Each course is set back an inch from the course below and the tyres are spaced rather like you'd lay bricks. At the end we hammered rebar through the wall plate at the top at a spacing of every third tyre.

Effectively wrapping around the tyres below, behind and above was a thick plastic membrane called Oldroyd XP. I also added thermal insulation so that the tyres would act as a thermal mass - storing heat from the summer for the winter.

The drainage of the soil behind the building is exceptionally important. Without good drainage the pressure of the water would push even this hefty wall over. See Foundations for details of this.



Above. Thermal insulation details.

What I'd change for next time

This is a very new building technique pioneered by Mike Reynolds in New Mexico. UK conditions are very different to the desert conditions experienced there so designs for the UK have to be modified. I think we made some good innovations, but also some mistakes.

1. Thermal isolation.

In typical earthship design the entire building is underground with only a window exposed to the air on the south side. This means that the walls don't need to be thermally isolated especially if there is half a metre or so of soil on top of the building.

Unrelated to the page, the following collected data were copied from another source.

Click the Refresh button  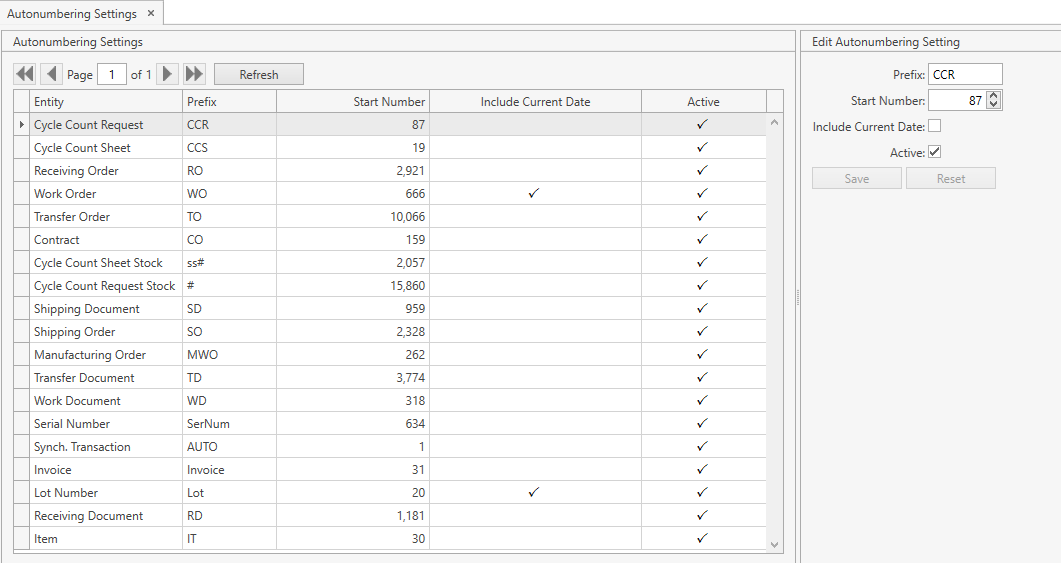pos(259,75)
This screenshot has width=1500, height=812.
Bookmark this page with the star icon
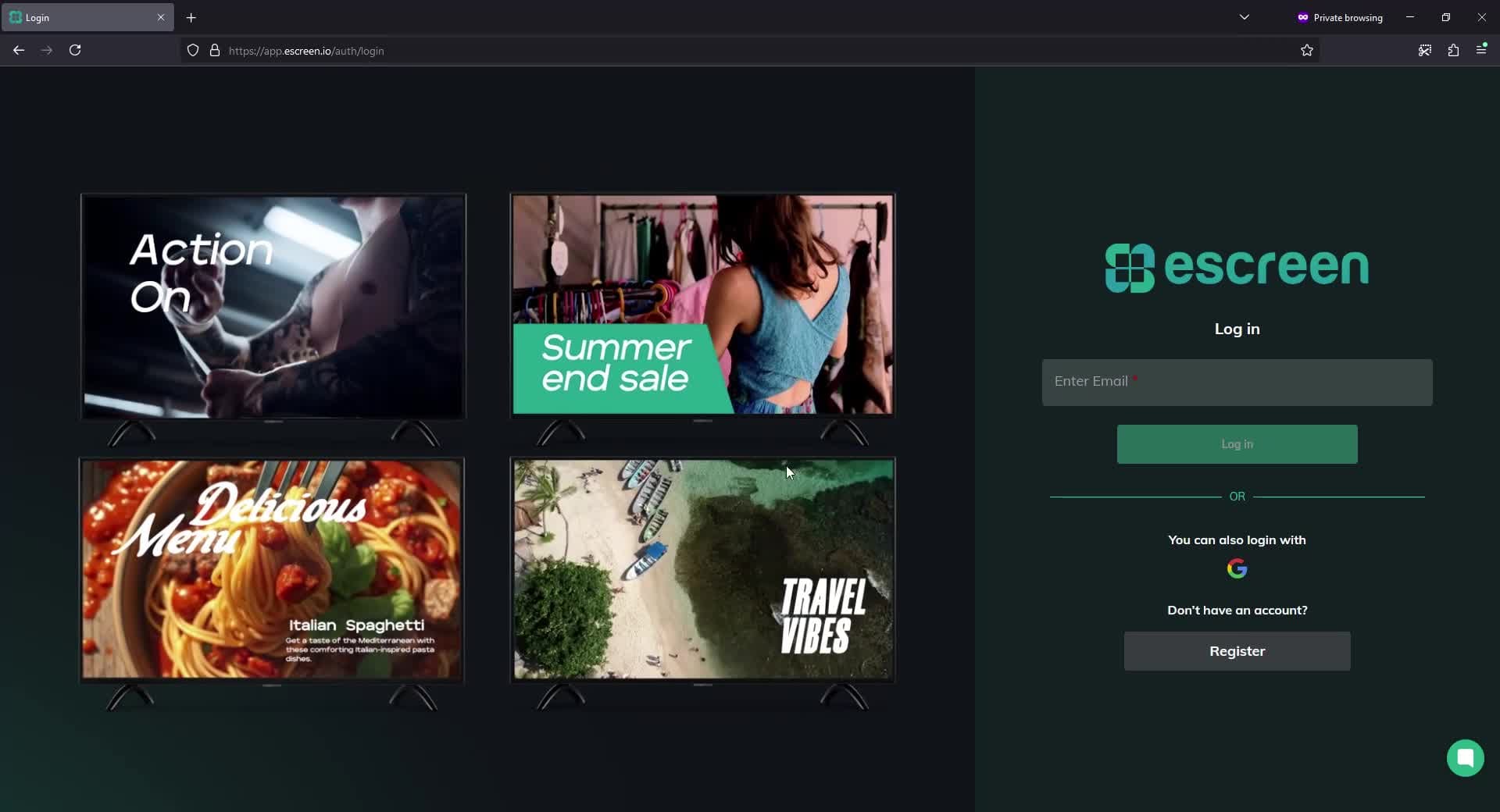pyautogui.click(x=1306, y=51)
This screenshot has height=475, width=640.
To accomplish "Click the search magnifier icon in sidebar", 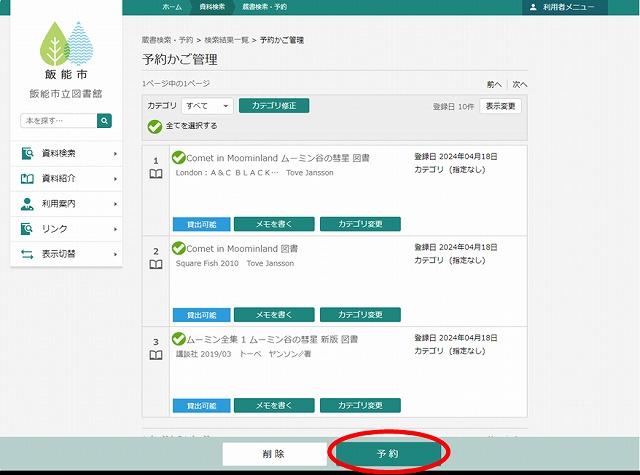I will click(x=104, y=121).
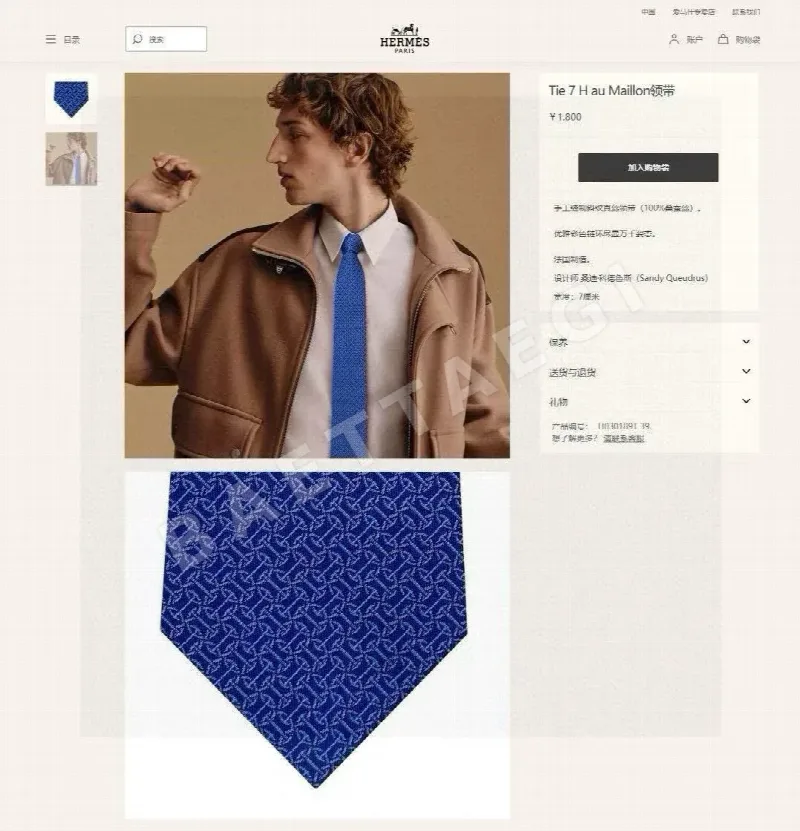Expand the 礼物 gift section

click(650, 402)
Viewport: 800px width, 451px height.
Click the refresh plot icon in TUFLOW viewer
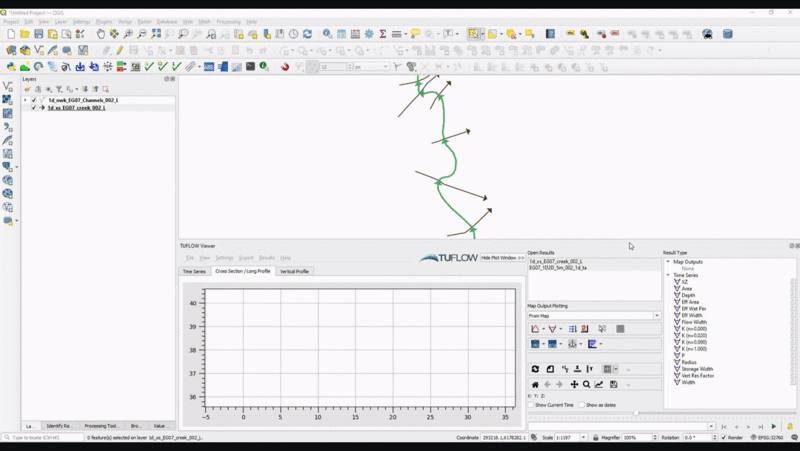click(x=535, y=369)
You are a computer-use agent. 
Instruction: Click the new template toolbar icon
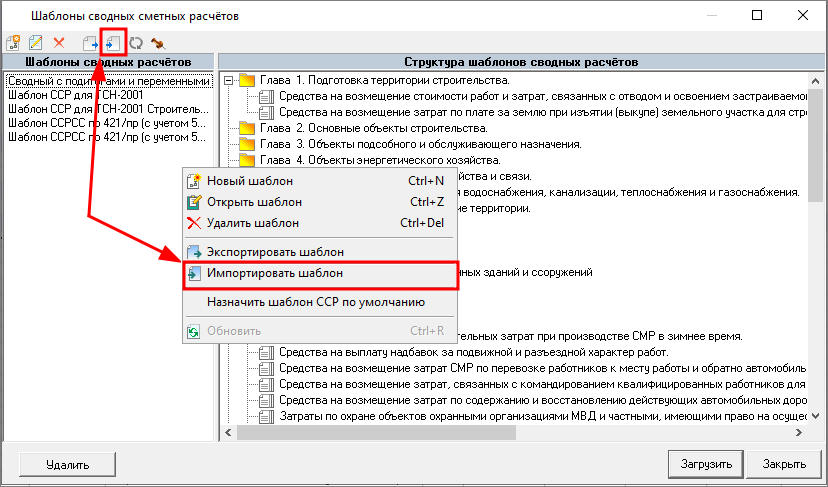pyautogui.click(x=13, y=43)
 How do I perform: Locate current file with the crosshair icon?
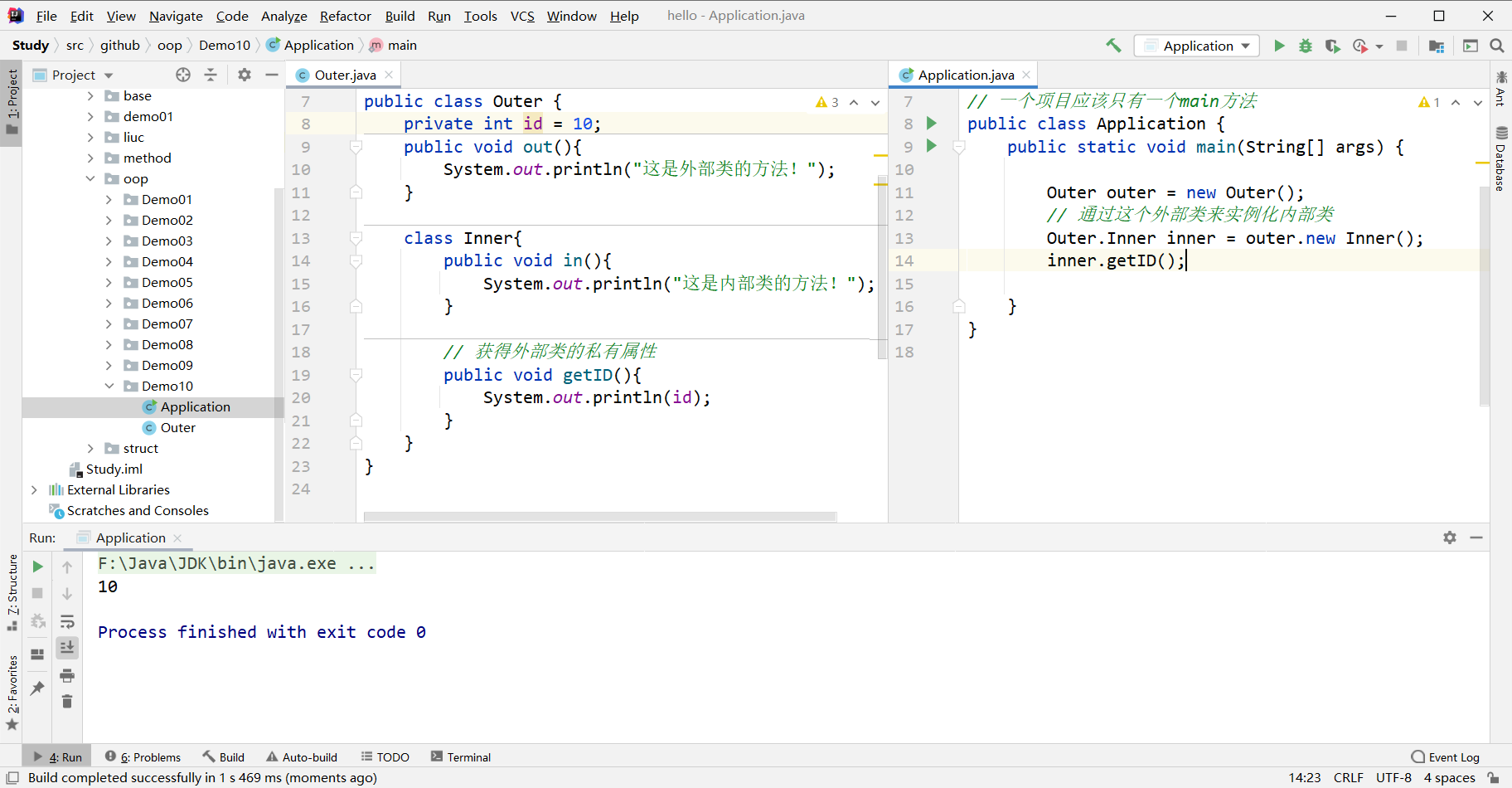pos(183,75)
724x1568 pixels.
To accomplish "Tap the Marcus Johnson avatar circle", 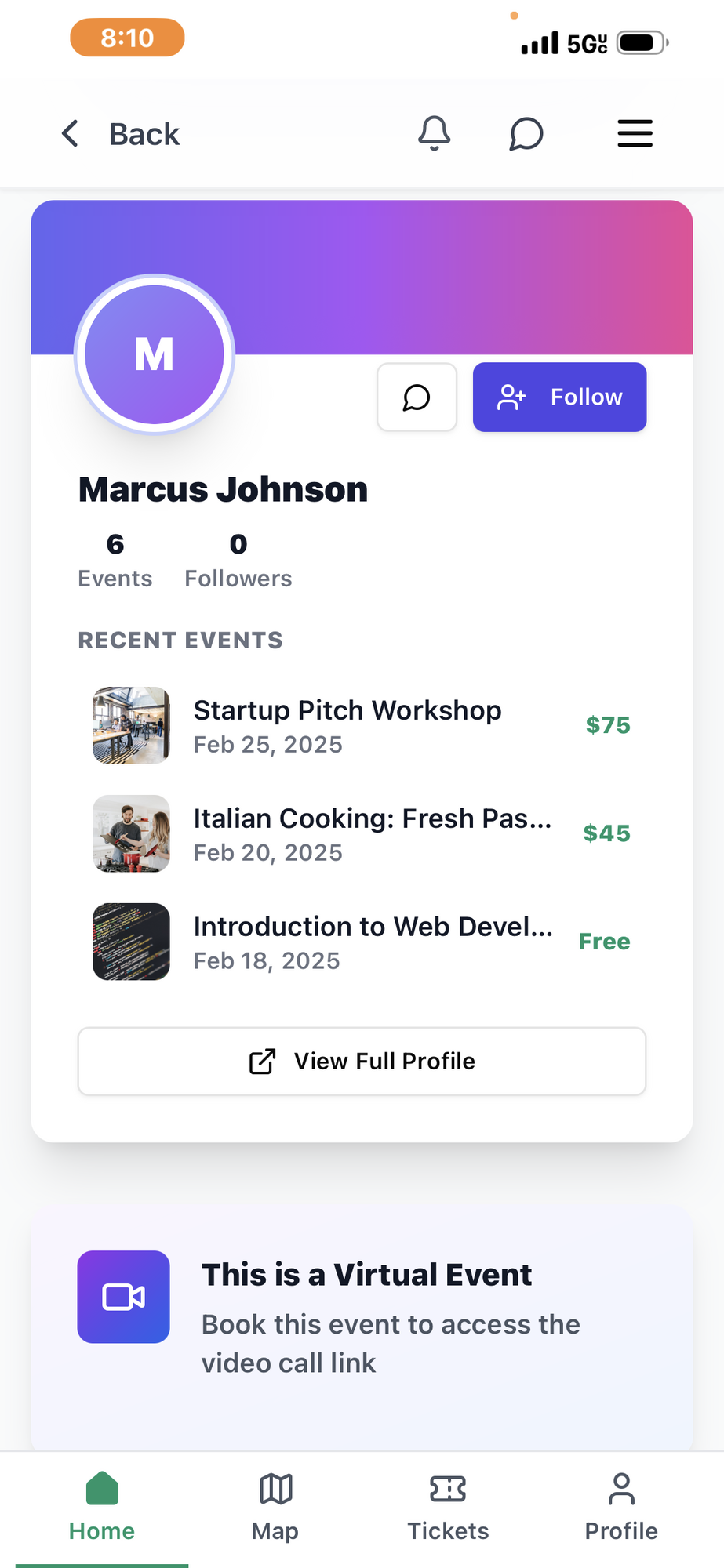I will tap(155, 354).
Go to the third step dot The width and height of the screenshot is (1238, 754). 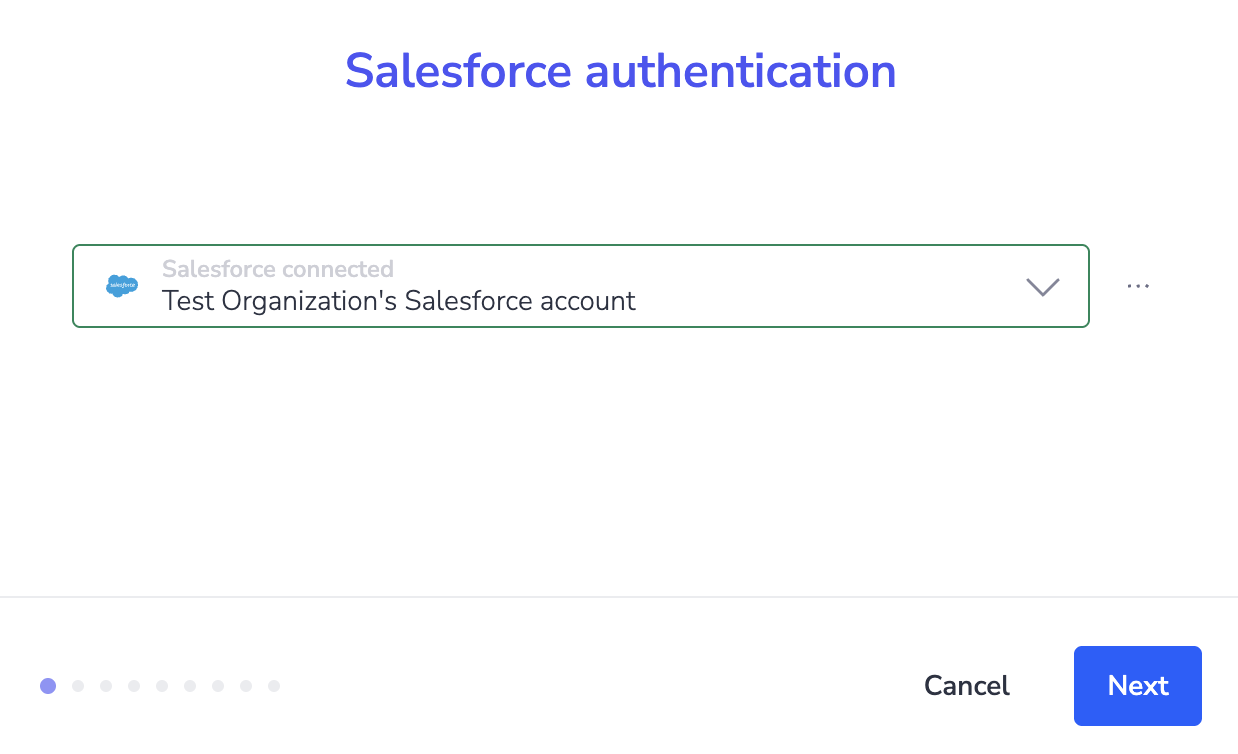106,686
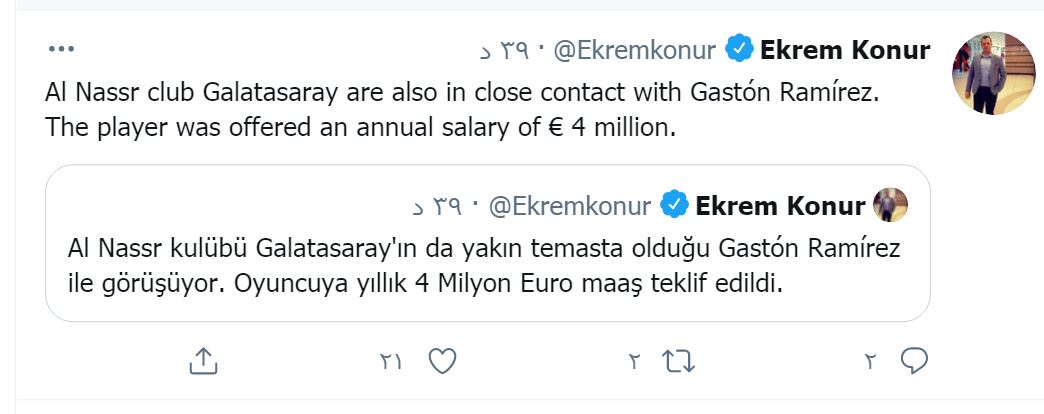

In our case, as we don't have a solid floor, the foundations of the building are exposed to cold air that circulates under the building (keeping it dry, we hope) And the tops of the walls are also exposed to the air where they meet the straw bales via a wooden wall plate. This means that the tyre wall should be thermally isolated from both the air and first half metre of soil (Ie above the frost line) and at the foundations. This is something I have realised in retrospect. Although I thermally isolated both tyre walls from the soil they are retaining and at the wall plate I did not thermally isolate from the gabion foundations. This means the walls now act as heat sinks rather than a thermal mass. This is a great shame as it will increase the cost of heating the building and reduce the benefit of passive solar heating from the large window.

To overcome this I could simply cover tyres as they are seen on the interior with a thermal insulation. Aesthetically I don't want to do this. Although, as I still haven't rendered the tyres on the interior I am considering using a paper mache which would have an insulating effect. I will report back on this issue after the winter 2008-9.

Diagram above. Note the missing insulation between bottom tyre and foundations. In the event the thermal insulation we used between tyres and soil was polyfoam floorboard and the waterproof membrane was Oldroyd XV. The diagram below shows more accurately the layers of behind the wall - the pea gravel, Oldroyd, thermal insulation. Note that the chicken wire and leca were not used in the build.
2. If and when I work with tyre walls again I will approach the build in a more systematic way. We installed the huge sheet of Oldroyd XV waterproof membrane first then started filling tyres on top of this. There was a constant risk of damage to this membrane. Also stuffing the backfill against the thermal insulation and DPM was very difficult. In future I would build a temporary wooden structure to the full height of the wall which would hold in place the Terram (between pea gravel and soil), the DPM and thermal insulation. In this way the DPM would be protected.